If you’ve been visiting SEO (search engine optimization) blogs and looking for tips that will potentially increase the flow of traffic to your website, you may have recently read about something called “service area pages.” Also known as “local landing pages,” these are single web pages that usually appear when a visitor searches for a very specific keyword phrase. (“Topsoil suppliers St. Louis,” for instance, or “HVAC systems in Minneapolis,” perhaps.) The copy on the landing page (or “service area page”) will include information that’s relevant to the visitor. Or at least, that’s the idea.
What Sort of Information Should You Include on Local Landing Pages?
Before we discuss the specific sort of content that should appear on your website’s local landing pages or service area pages, it’s crucial to understand exactly why these pages are so valuable to manufacturing businesses. It’s also worthwhile to walk through a potential scenario in which a customer might discover one of your local landing pages online.
The Way Customers Shop for Services Has Changed
In the always-online Internet era in which we live today, it’s been estimated that approximately 80 percent of all customers – regardless of what they’re shopping for – begin their shopping experience online.

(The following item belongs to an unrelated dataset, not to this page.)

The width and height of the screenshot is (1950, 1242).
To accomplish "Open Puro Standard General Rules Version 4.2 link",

This is something almost all of us do, especially when we’re in the market for a relatively big-ticket item. Whether we’re looking for a new pair of shoes, a new car, or a supplier of building materials, we’ll open a search engine like Google or Bing and enter a description of the product or service we need.
It’s a quick and easy way to discover who’s offering the best price. It’s also a convenient way to find out if anyone in our local area is selling whatever it is we want. And that’s exactly why it’s so important to have multiple landing pages on your website that are geo-tagged with specific cities, towns or regions.

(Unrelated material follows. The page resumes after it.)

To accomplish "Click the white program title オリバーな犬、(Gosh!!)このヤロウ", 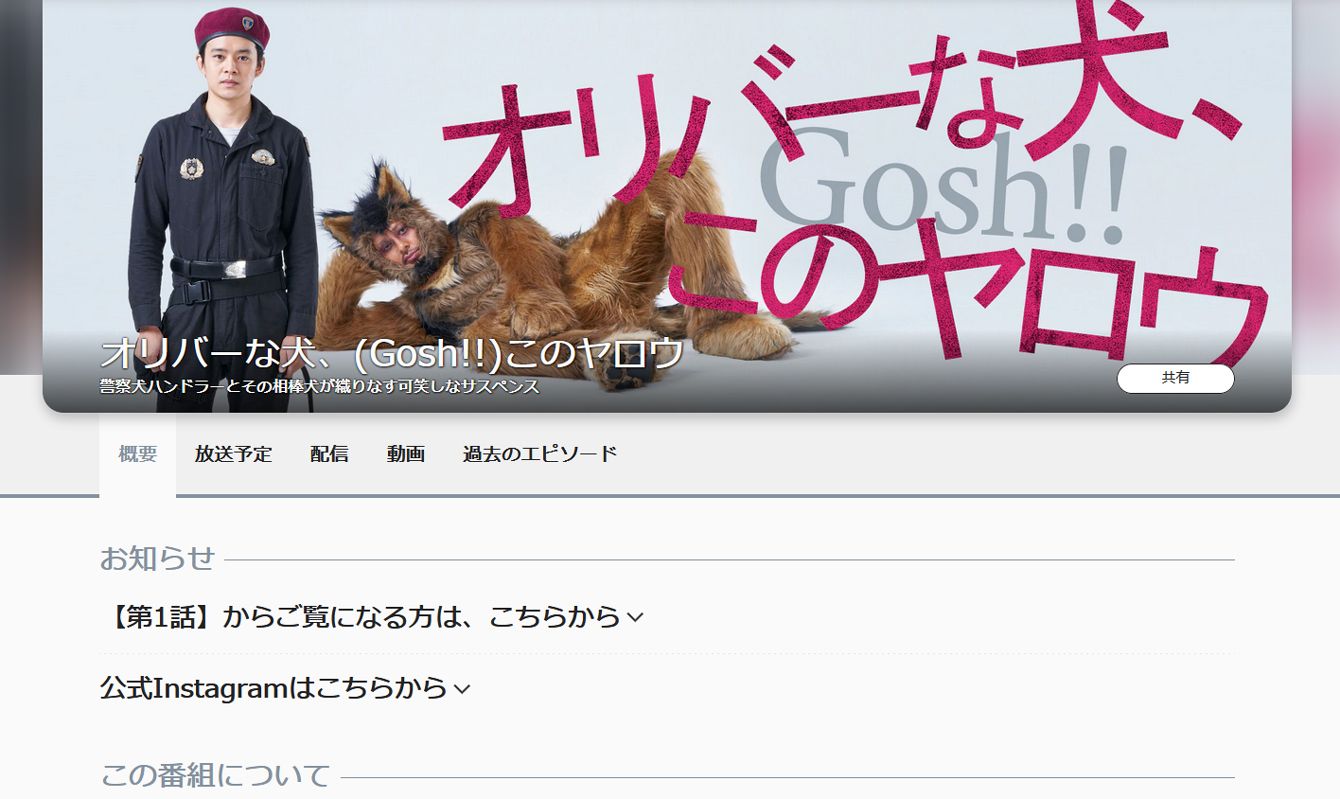I will [x=392, y=353].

What is Geo-Tagging, and How Does it Apply to Local Landing Pages?
Geo-tagging might sound like a complicated technical term, but it’s really quite simple. In this instance, it refers to a web page that is “tagged” with geographic identifiers in both the metadata and in the web page copy itself.
For instance, a landing page about ACME HVAC Co. and its products and services becomes a local landing page when the name of a city, town or region is inserted in the page’s title text, in its heading titles, throughout the copy, and in its metadata.

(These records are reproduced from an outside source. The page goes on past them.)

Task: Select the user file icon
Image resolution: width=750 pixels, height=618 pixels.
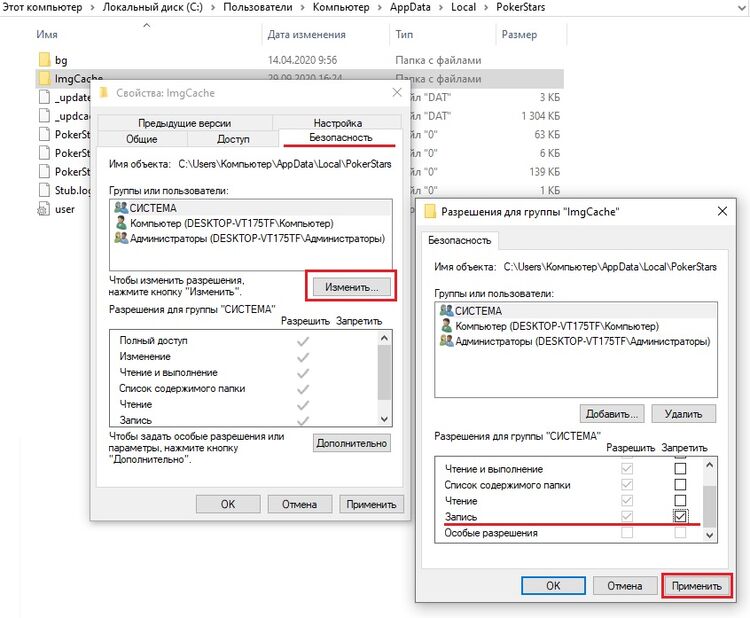Action: (x=43, y=209)
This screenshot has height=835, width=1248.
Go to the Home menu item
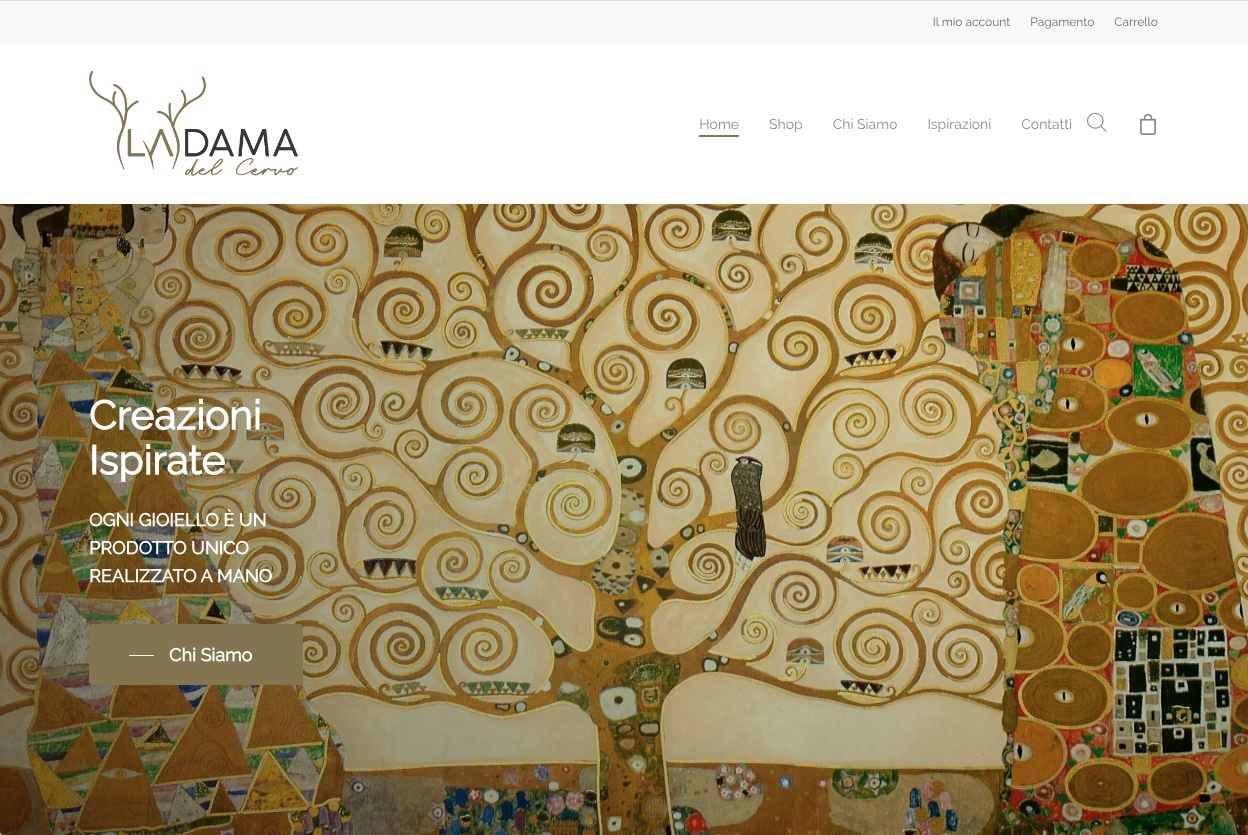tap(718, 124)
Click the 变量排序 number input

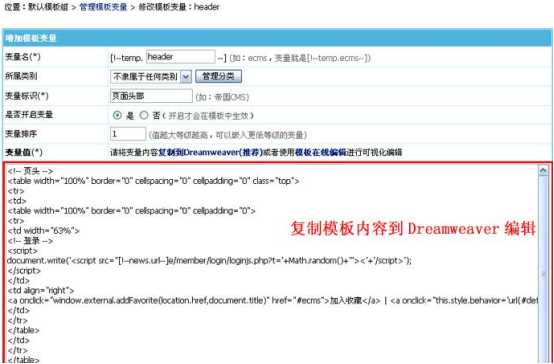pos(128,134)
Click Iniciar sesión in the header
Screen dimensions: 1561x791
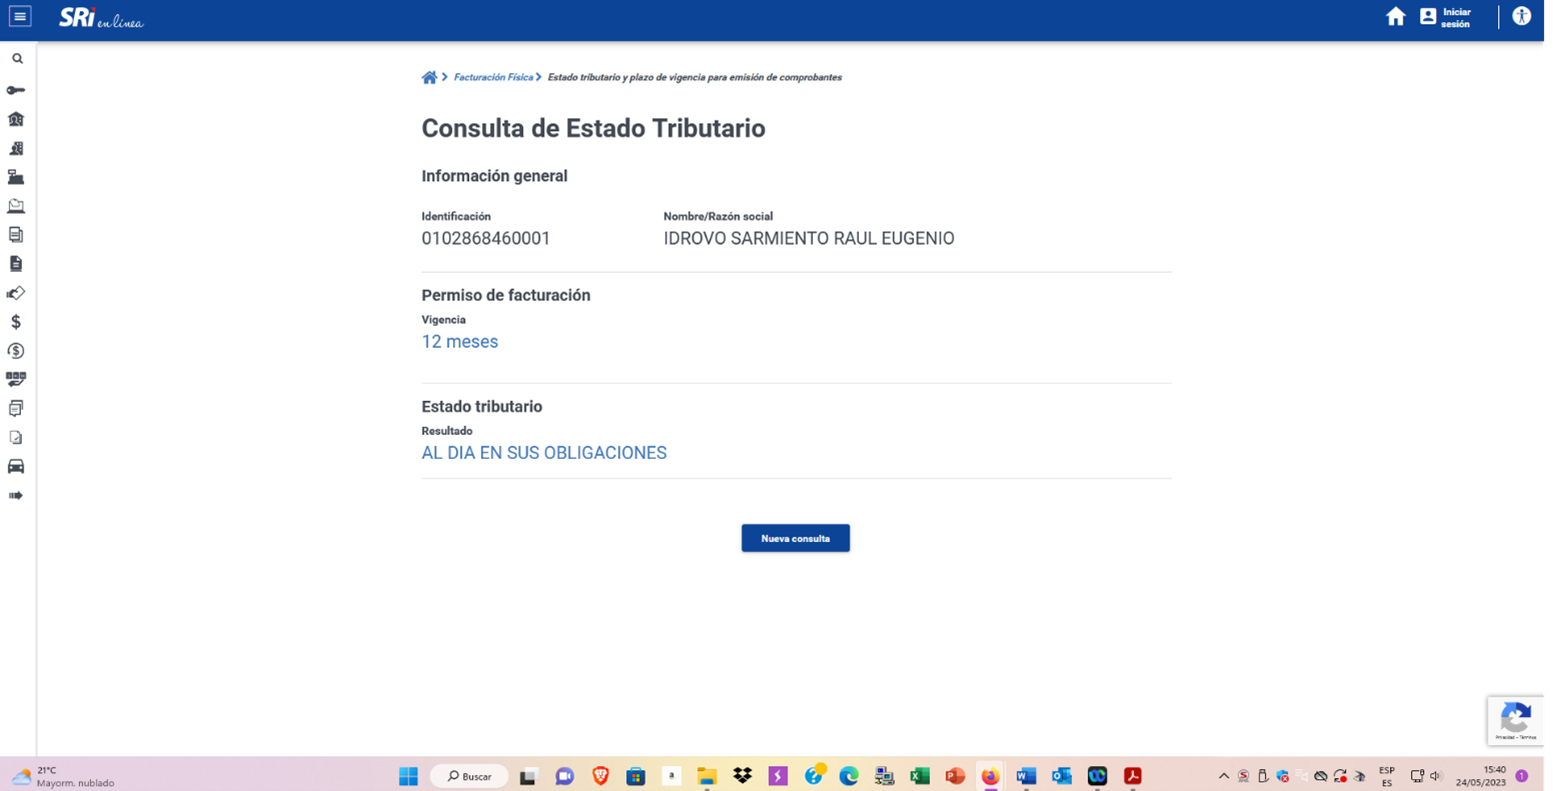(x=1446, y=18)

Don’t Forget About the Importance of Mobile Search
You’ve probably seen statistics touting the number of customers who now search or even shop online not with their laptops or desktop computers, but with mobile devices: smart phones and tablets. And most modern mobile devices are programmed to know their users’ location.
That means adding geo-tagged keywords to your website’s landing pages can be very beneficial, even if the customer searching online for your product or service doesn’t include the name of a specific city or region.
If a customer is searching for your service while they’re sitting at a café in Peoria, for instance, your Peoria landing page may very well appear near the top of their search results. Assuming, of course, that you actually have such a page.